PASSAGE SHOWN:
Citation : 2022 Latest Caselaw 2977 Cal
Judgement Date : 19 May, 2022
Form J(2) IN THE HIGH COURT AT CALCUTTA
Criminal Appellate Jurisdiction
Appellate Side
Present :
The Hon'ble Justice Bibek Chaudhuri
I.A. No. CRAN 1 of 2008 (Old No. CRAN 167 of 2008)
in
CRR 1619 of 2007
Sandip Chitrakar @ Barka
Vs.
The State of West Bengal & Anr.
For the petitioner : Mr. Dipanjan Chatterjee, Adv.,
Mr. Kalyan Kumar Bhattacharjee, Adv.,
Mr. Arun Kumar Ray, Adv.,
Mr. Subrata Biswas, Adv.,
Ms. Reshmi Khatun, Adv.
For the State : Mr. Sandip Chakraborty, Adv.
Heard &
Judgment on : 19.05.2022
Bibek Chaudhuri, J.
The instant criminal revision is directed against the judgment
and order dated 17th April, 2007 passed by the Learned Additional
Sessions Judge, 8th Fast Track Court at Bichar Bhawan in Criminal
Appeal No. 32/2006, thereby affirming the judgment and order of
conviction and sentence dated 27.02.2006 passed by the Learned
Metropolitan Magistrate, 7th Court, Calcutta in connection with G. R.
Case No. 764/2001.

PROBLEM REQUIREMENTS:
Reproduce the Calcutta High Court judgment excerpt above in full, keeping every word, number and line break unchanged.

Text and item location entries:
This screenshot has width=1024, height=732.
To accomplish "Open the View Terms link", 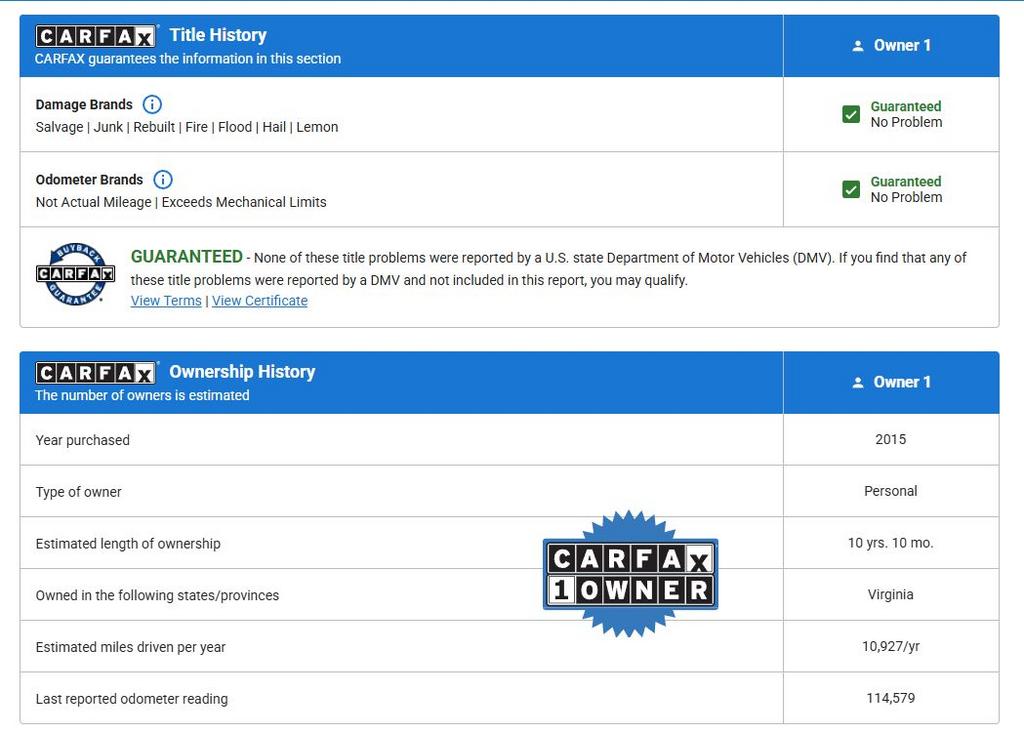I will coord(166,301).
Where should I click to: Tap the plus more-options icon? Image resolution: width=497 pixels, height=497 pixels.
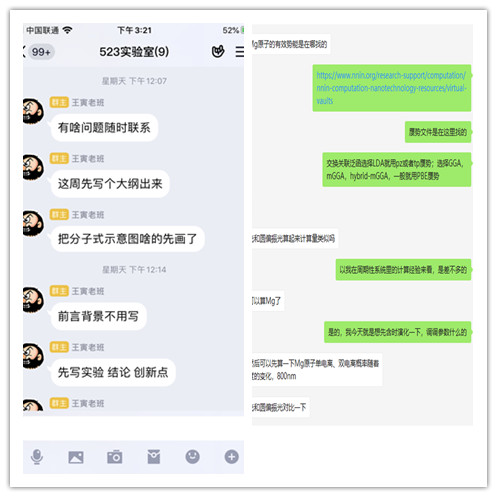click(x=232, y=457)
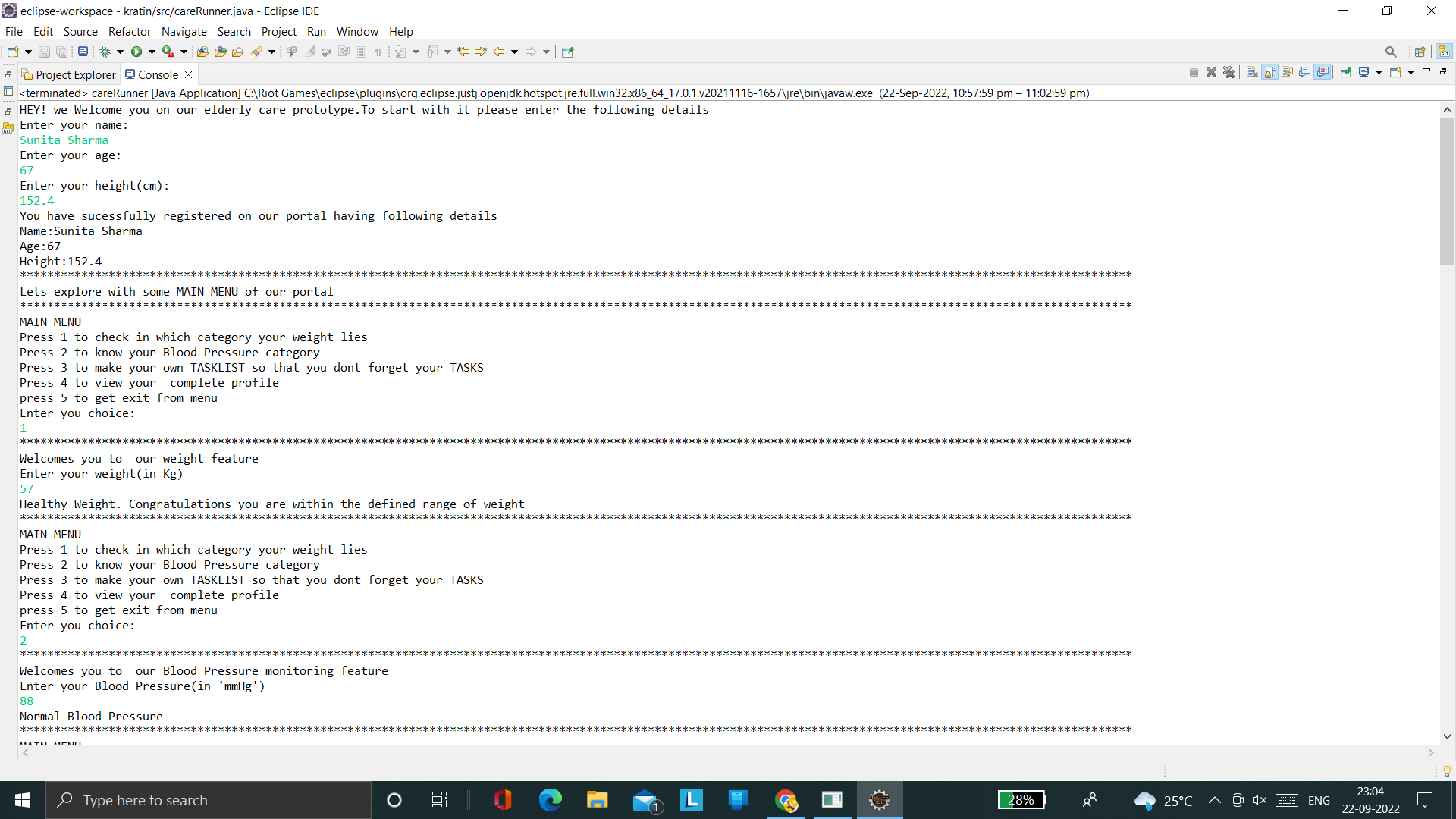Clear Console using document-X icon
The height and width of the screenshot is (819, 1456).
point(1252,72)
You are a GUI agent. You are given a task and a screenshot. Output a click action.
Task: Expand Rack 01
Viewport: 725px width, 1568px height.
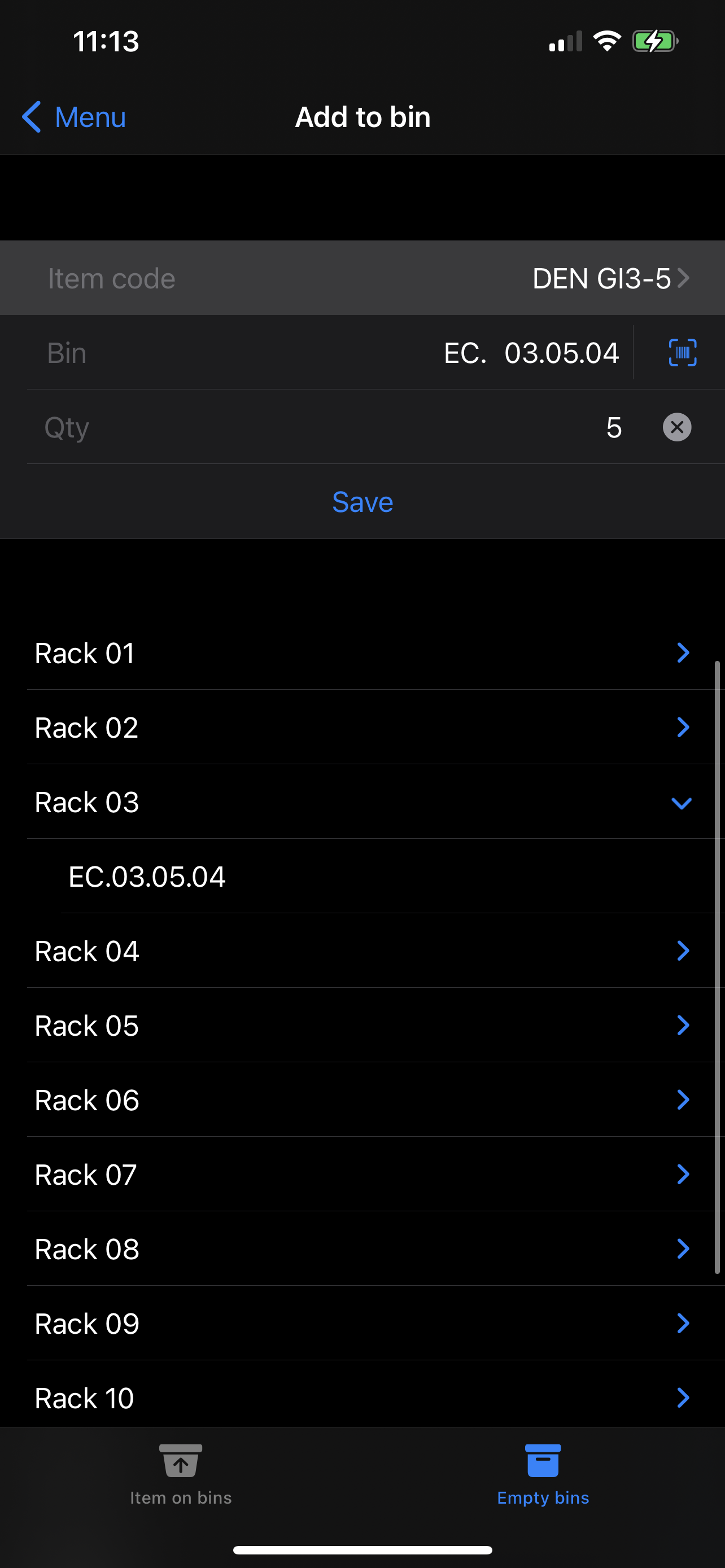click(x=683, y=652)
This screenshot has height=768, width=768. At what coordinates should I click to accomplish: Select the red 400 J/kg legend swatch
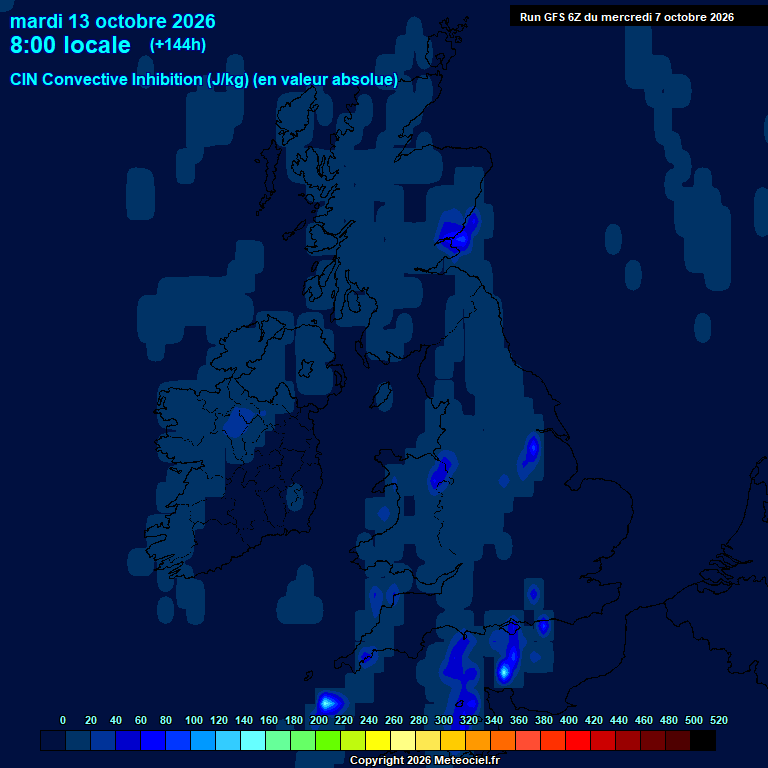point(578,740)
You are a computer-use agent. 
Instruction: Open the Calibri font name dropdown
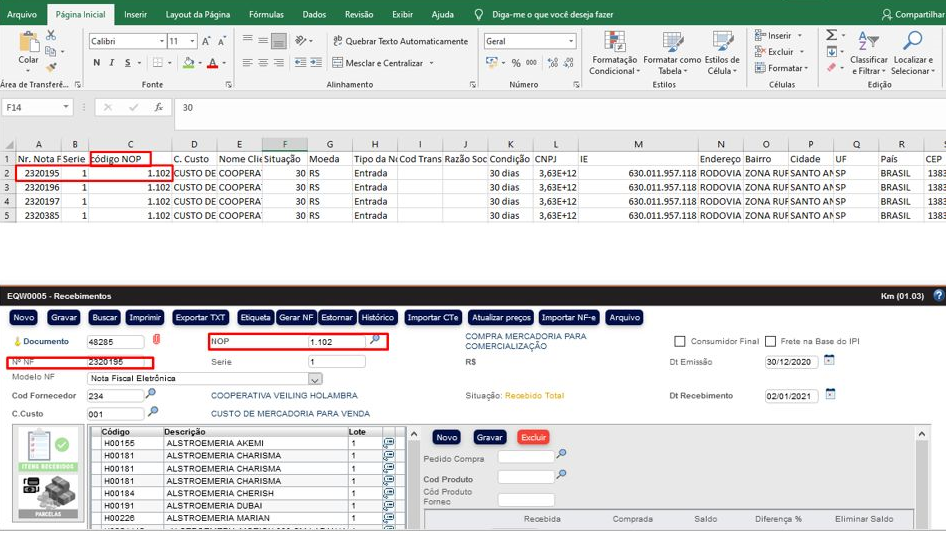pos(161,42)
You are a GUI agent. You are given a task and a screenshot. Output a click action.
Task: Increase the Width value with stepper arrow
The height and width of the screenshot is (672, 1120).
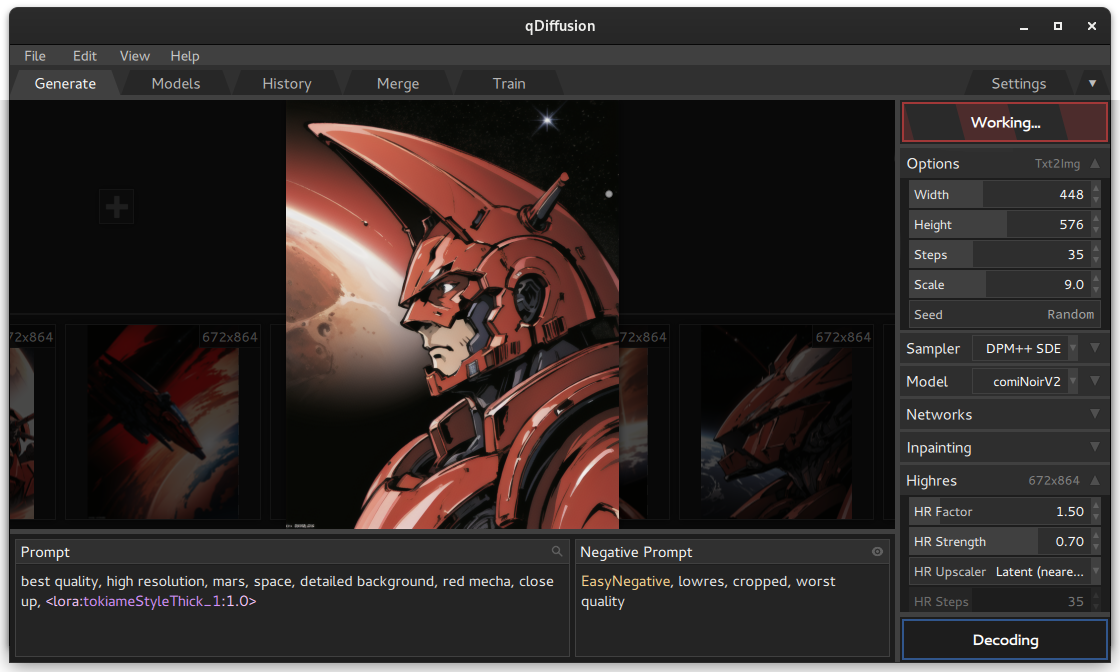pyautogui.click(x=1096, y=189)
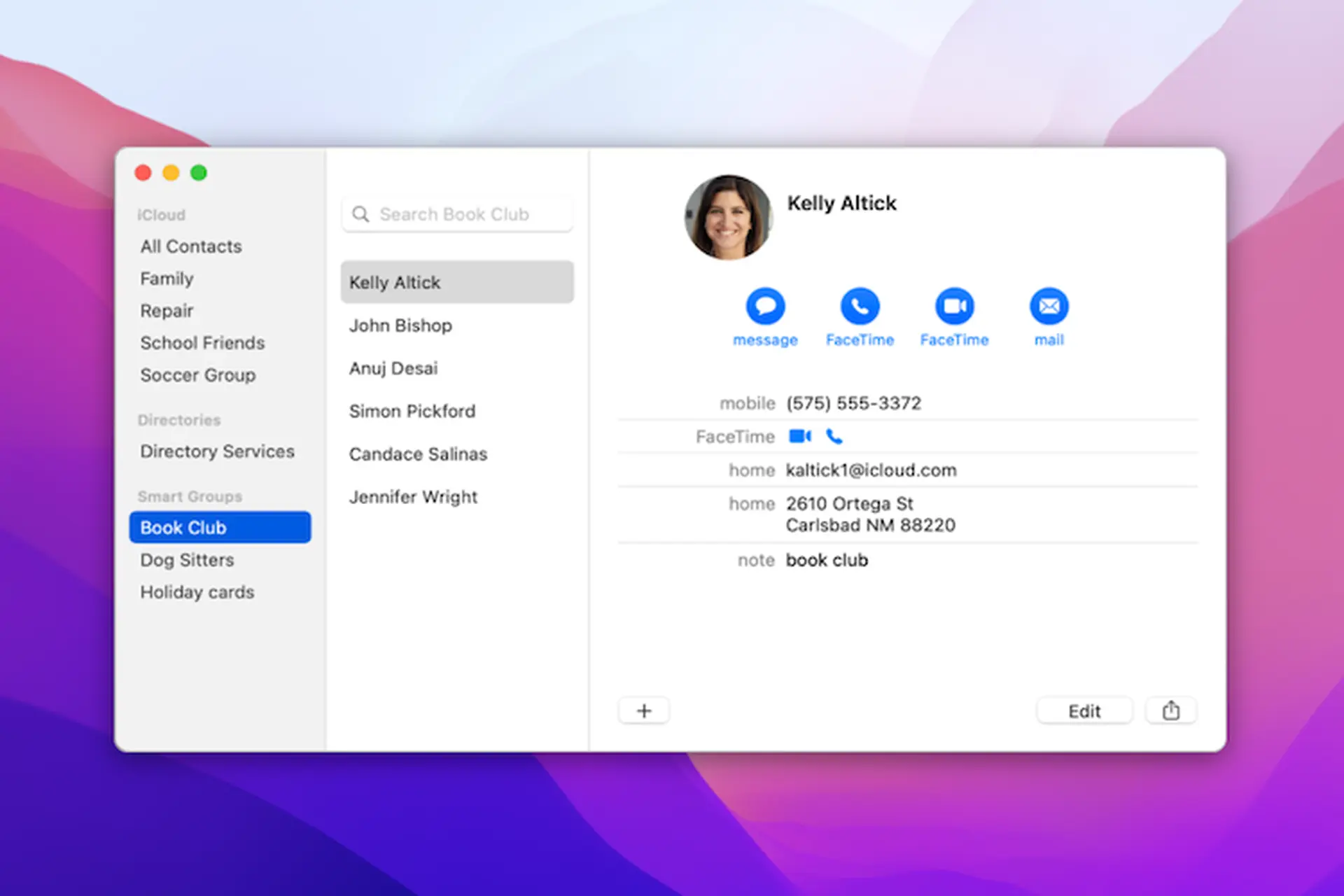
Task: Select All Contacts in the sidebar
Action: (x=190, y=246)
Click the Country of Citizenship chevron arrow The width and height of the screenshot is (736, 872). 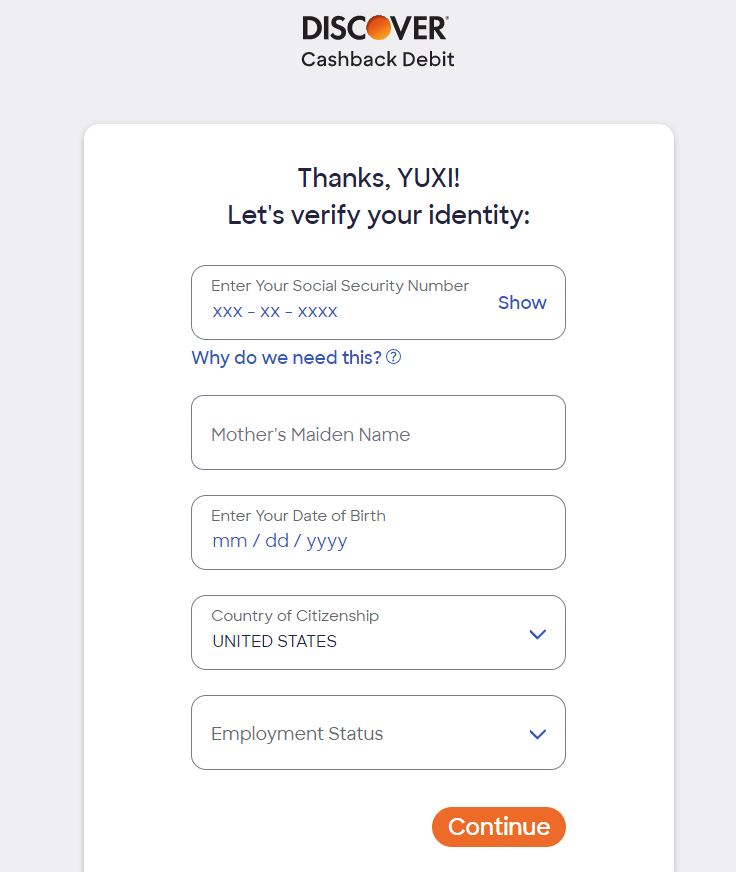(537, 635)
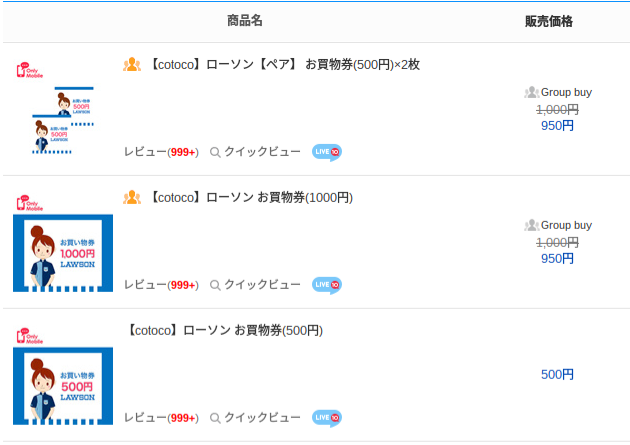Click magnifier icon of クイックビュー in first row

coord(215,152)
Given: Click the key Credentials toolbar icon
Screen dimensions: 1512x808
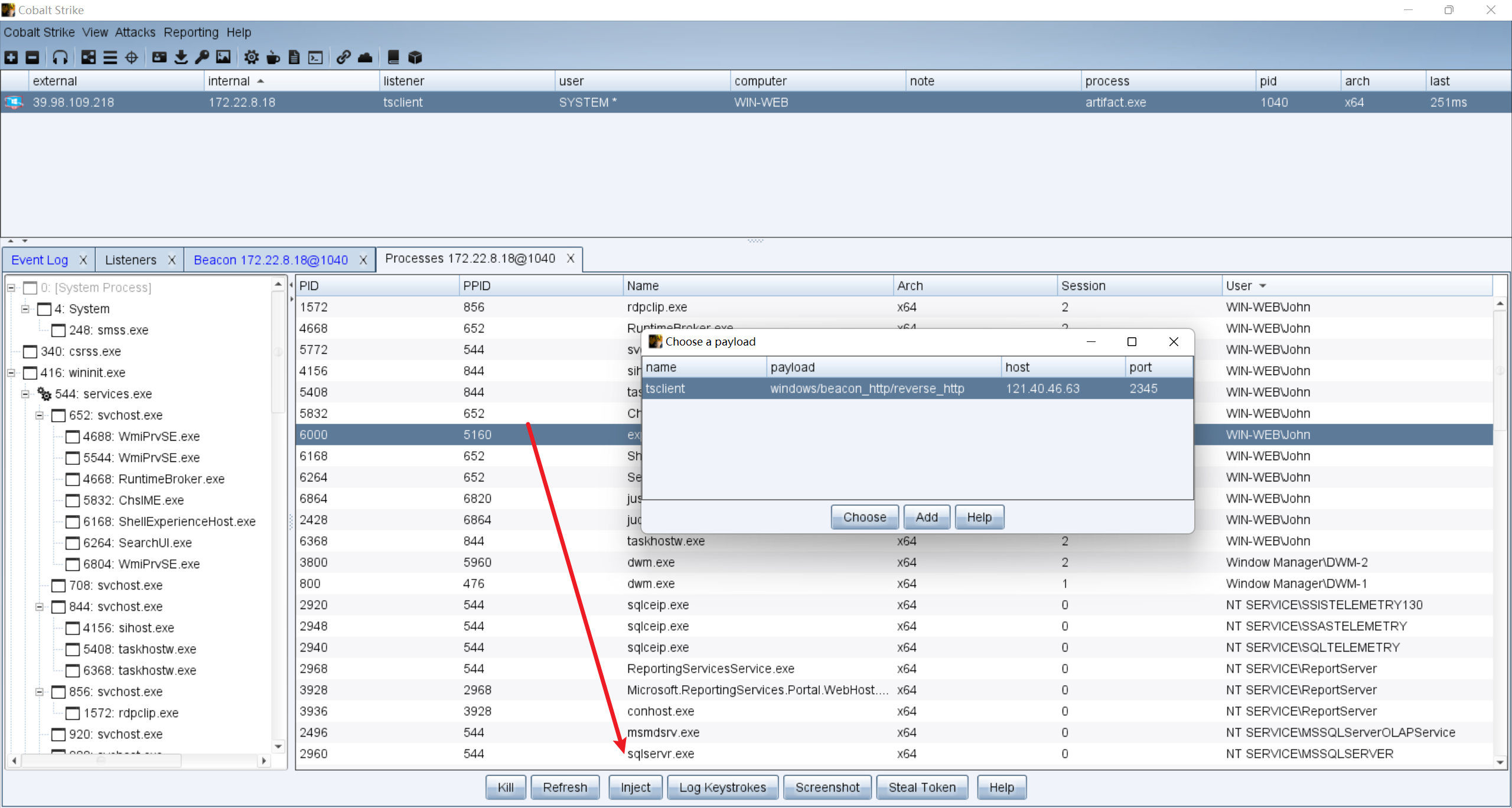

SOLUTION:
Citation : 2022 Latest Caselaw 2977 Cal
Judgement Date : 19 May, 2022
Form J(2) IN THE HIGH COURT AT CALCUTTA
Criminal Appellate Jurisdiction
Appellate Side
Present :
The Hon'ble Justice Bibek Chaudhuri
I.A. No. CRAN 1 of 2008 (Old No. CRAN 167 of 2008)
in
CRR 1619 of 2007
Sandip Chitrakar @ Barka
Vs.
The State of West Bengal & Anr.
For the petitioner : Mr. Dipanjan Chatterjee, Adv.,
Mr. Kalyan Kumar Bhattacharjee, Adv.,
Mr. Arun Kumar Ray, Adv.,
Mr. Subrata Biswas, Adv.,
Ms. Reshmi Khatun, Adv.
For the State : Mr. Sandip Chakraborty, Adv.
Heard &
Judgment on : 19.05.2022
Bibek Chaudhuri, J.
The instant criminal revision is directed against the judgment
and order dated 17th April, 2007 passed by the Learned Additional
Sessions Judge, 8th Fast Track Court at Bichar Bhawan in Criminal
Appeal No. 32/2006, thereby affirming the judgment and order of
conviction and sentence dated 27.02.2006 passed by the Learned
Metropolitan Magistrate, 7th Court, Calcutta in connection with G. R.
Case No. 764/2001.